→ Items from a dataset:
BEGIN
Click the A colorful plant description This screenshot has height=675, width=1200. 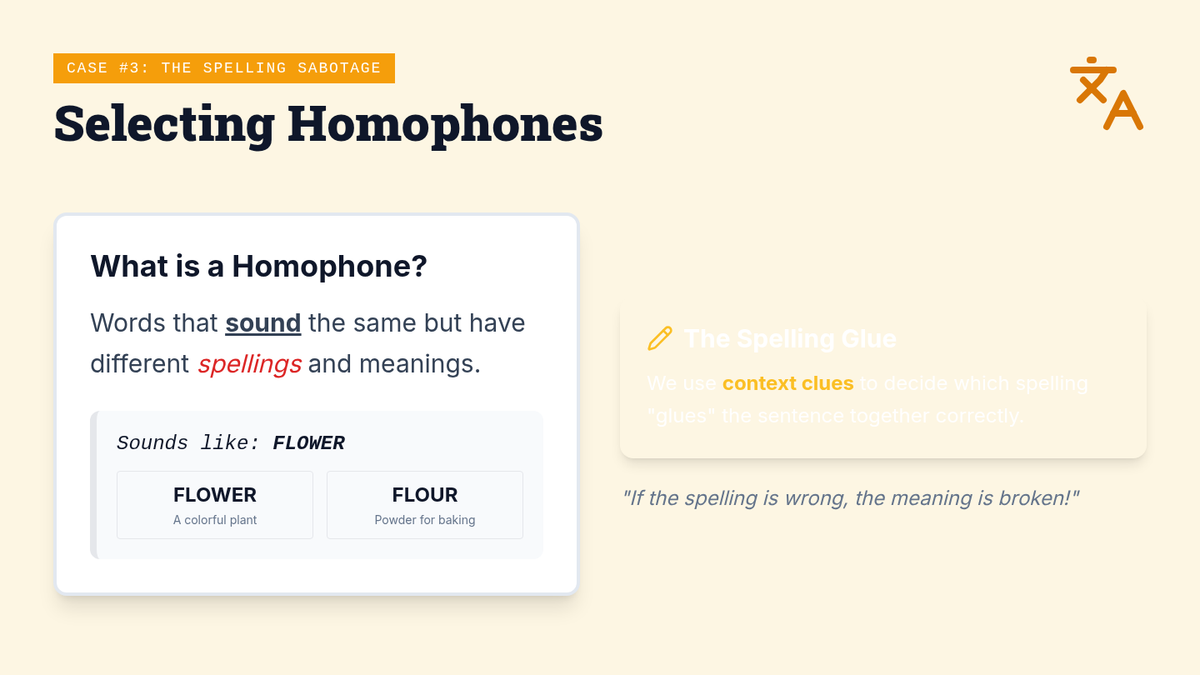(x=215, y=520)
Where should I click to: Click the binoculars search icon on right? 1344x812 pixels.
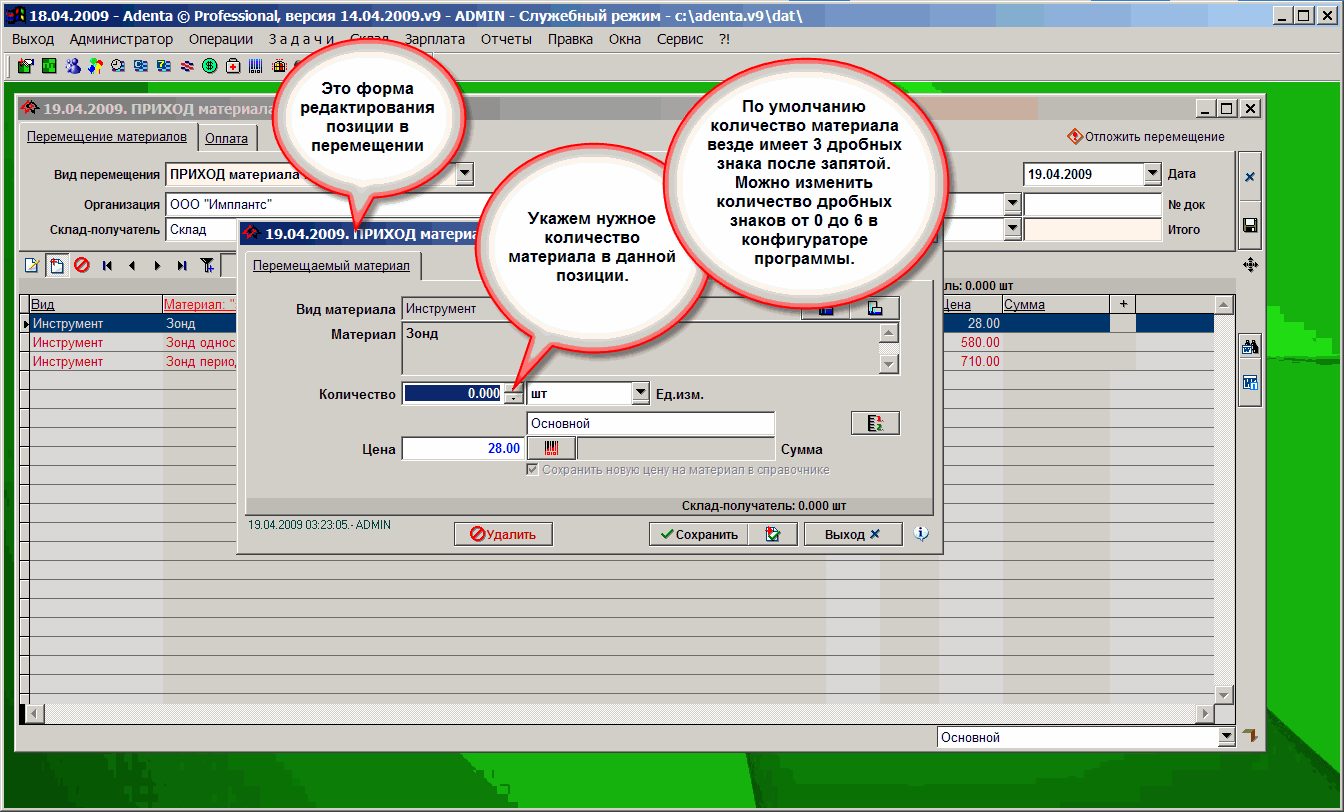tap(1250, 348)
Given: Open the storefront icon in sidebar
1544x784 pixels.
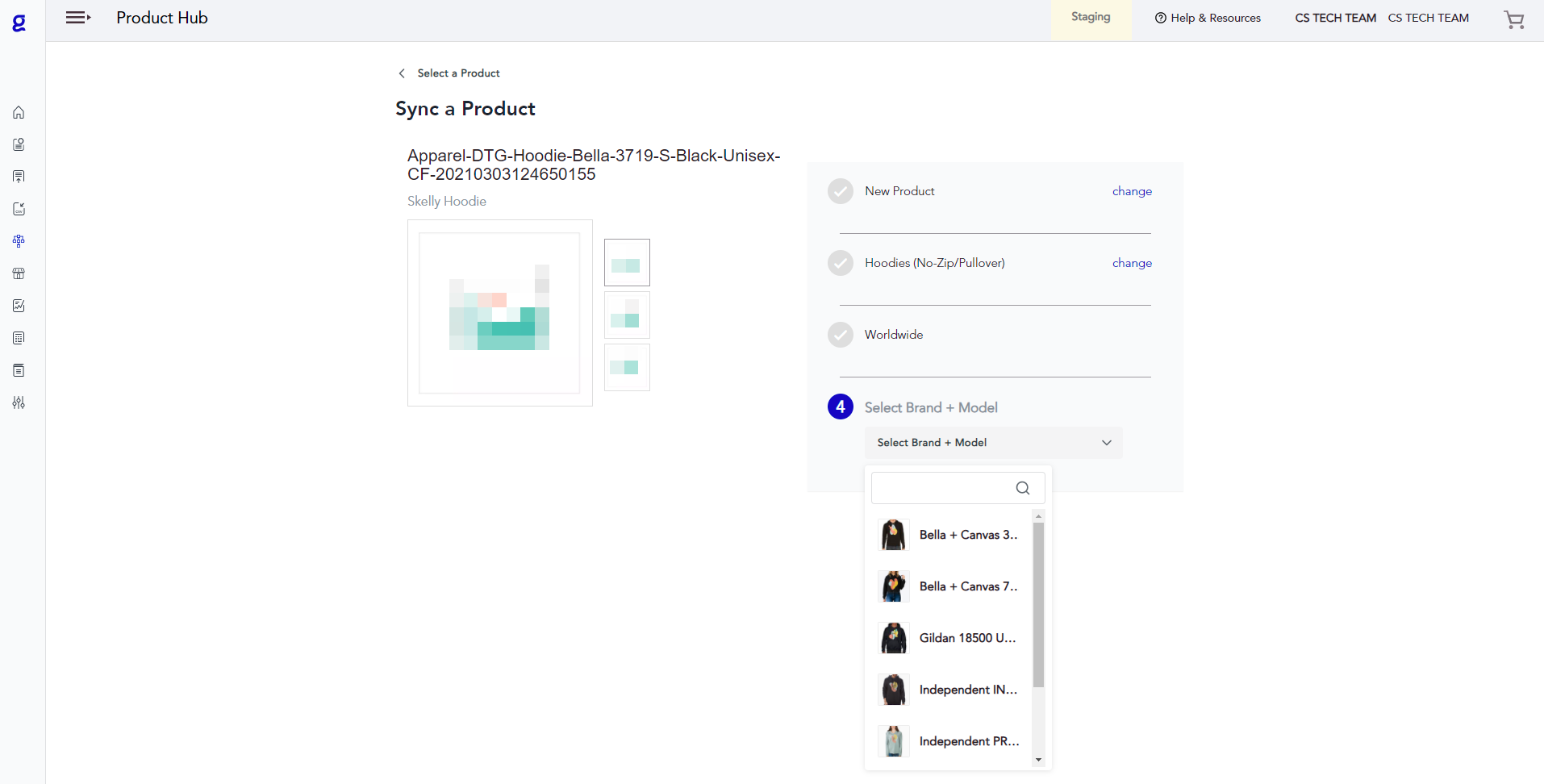Looking at the screenshot, I should click(19, 273).
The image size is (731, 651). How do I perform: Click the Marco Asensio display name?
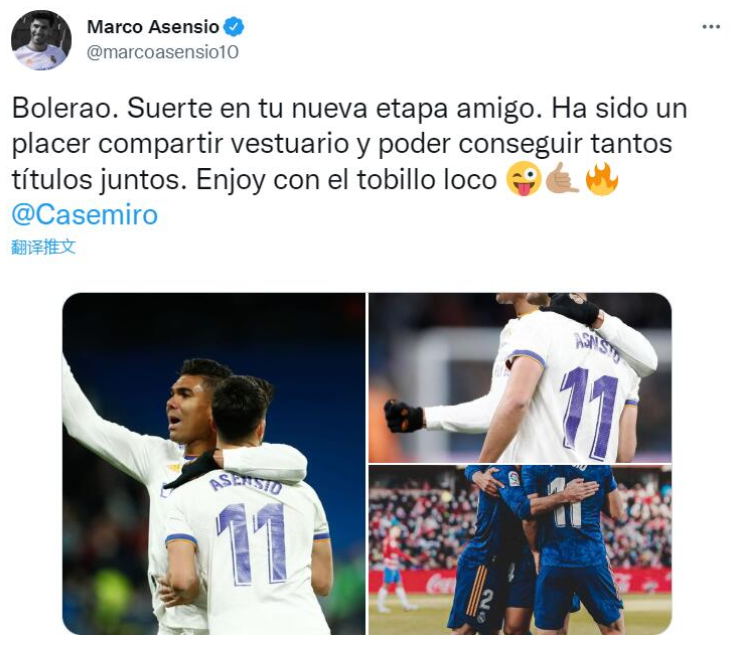point(153,27)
END
Word for word, write out each line from the one with "The image size" through the end of the entries above, and omit any pictures.

→ SOLUTION TO THIS TASK:
The image size is (731, 651). How do I perform: Click the Marco Asensio display name?
point(153,27)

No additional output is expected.